A woman who was branded "piggy" by cruel school bullies has had the last laugh - by becoming a bikini model.
Diane Frick, 36, said she was picked on as a teenager with classmates making jokes about her “pimply skin, frizzy hair and bad clothes”.
Traumatised by the taunts, she decided to seek help from a cognitive behavioural therapist - and it's turned her life around.
As an adult, Diane, from Melbourne, Australia, wasn’t “massively overweight” - but she did have poor eating habits and wasn’t exercising much.
She decided to change her lifestyle when she found a number of inspiring bikini model competitor photos, the Daily Star reports.
Diane said: “I was always a chubby kid and was bullied my entire childhood. The bullies in school made my life hell and I'd get called fat and ugly every day.
“I would get called names like ‘piggy’ due to being overweight. They made songs about me and would sing that I was ‘fat to the bone’ to the tune of ‘bad to the bone’.”
“I remember I was sick on the couch in late 2018 with the flu and feeling sorry for myself, when I started Googling all the girls I wanted to look like.
“They were all bodybuilding competitors, so I started finding out more about that and eventually landed on a coach who prepped bikini competitors.”
Diane loved the gruelling training schedule and level of structure to her diet which saw her body change over time.
Her transformation went onto encourage her to enter an Australian INBA (International Natural Bodybuilding Association) event in 2019.
She added: “I never imagined I could be proud of my body. I would always wear clothes that covered everything and was so hateful and ashamed of myself.
“So for that bullied girl to transform, not only physically but mentally, and be able to stand on stage in a bikini and ask professionals to judge her body is massive.”
The fitness queen now feels better than ever after dropping three dress sizes and going from having 34.7% body fat to just 12%.
She continued: “I was crowned the overall bikini champion at last year's Australian INBA event.

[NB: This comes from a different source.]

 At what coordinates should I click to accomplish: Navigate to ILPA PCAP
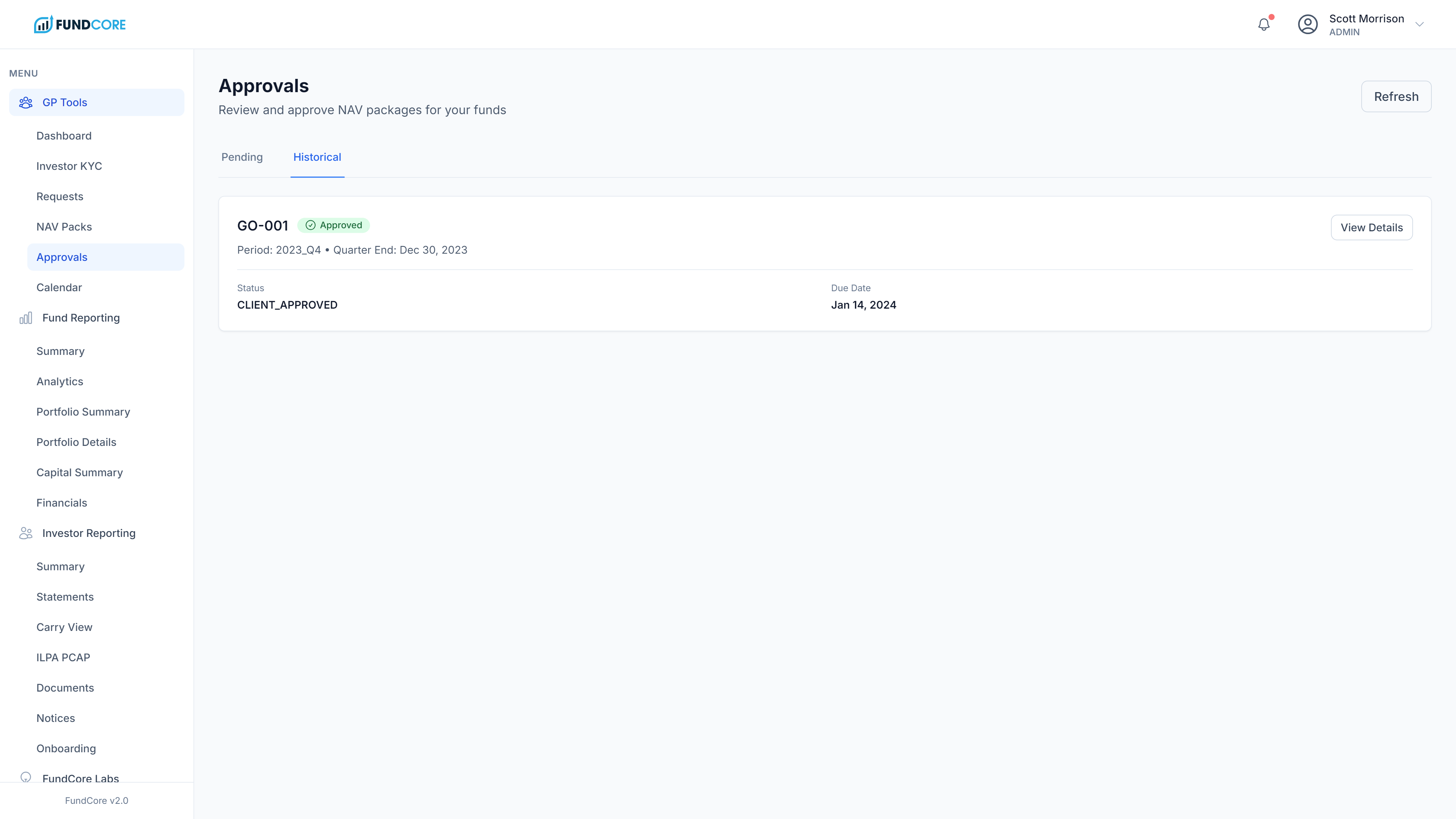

“I couldn't believe it, and I was so proud of how far I'd come, both physically and mentally.
“I look so much younger now than I did before and people comment on it anytime they find out my age.
"Most people generally pick me to be ten years younger than I am.”
Now she feels empathy to children who are currently experiencing bullying and hopes her story will inspire them.
Diane added: “It's true that sometimes you need to be destroyed to rebuild stronger. I'll never forget the way I was treated but it has definitely made me a resilient person.”